Kravchenko, as the boy, exposed to all this
horror is a study in the effect this have on an impressionable young human
being. All innocence is ripped out of him, everything he loves is taken away
from him and destroyed and you see it in his face. While it is terrible to look
at (suffering children is my personal limit), I cannot help being impressed
with this acting effort.
As any movie coming out of the Soviet Union,
the movie has a purpose and, in this case, it feeds into the national story of
the violation done to Russians (and Byelorussians by extension) during the war.
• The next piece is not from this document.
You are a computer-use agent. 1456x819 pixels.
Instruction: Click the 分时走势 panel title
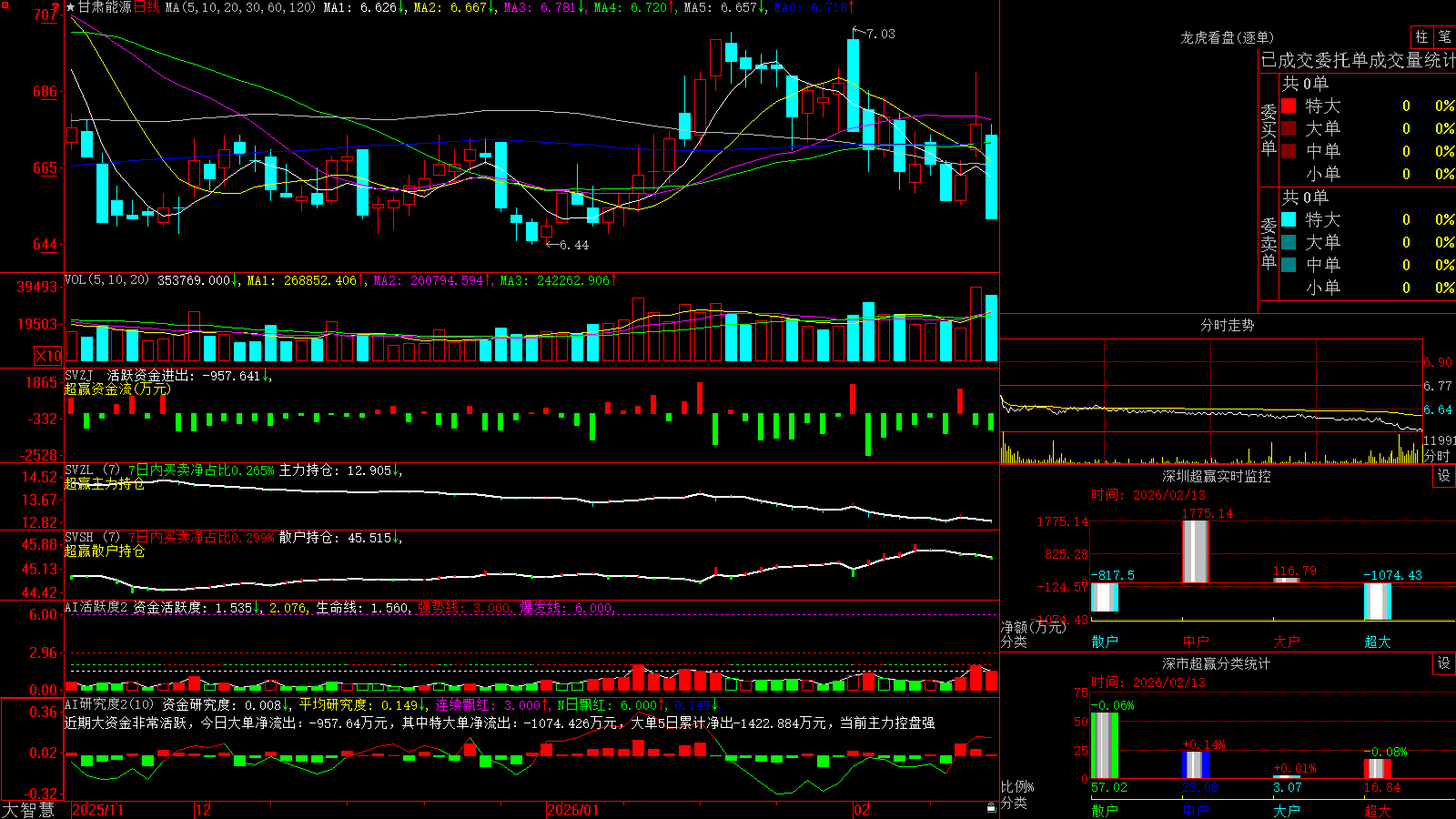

It is very convincing at that, and it cannot even be blamed for exaggeration.
In all likelihood, reality was probably even worse. What is interesting is what
it choses to show and what is not presented. We see villagers and peasants
rounded up and killed and those who escape are fighting it out as partisan,
heroically. The few we see who are not peasants, are suspected as or are outright
collaborators of the Germans. We see no suffering Jews and no suffering intellectuals.
There is a monopolization of the suffering by those that represents the regime.
Today, the suffering of the Russians during
the Second World War is still playing a huge role in the Russian mythology and
is frequently referred to as an argument for the Ukraine invasion, which is
really odd, considering the reversal of the roles (Kravchenko is actually banned
from entering Ukraine). A movie like “Come and See” ought to convince anybody
that invading other people’s country is a very bad idea and considering the
local undesirables as animals that can be destroyed is something to be
abhorred. But I guess you can read different meanings into this.
There is no doubt “Come and See” is an
impressive and effective movie, and while it probably ought to be watched, it is
not an experience I wish on anybody. It will take me some time to recover from
the brutality of the scenes in this movie.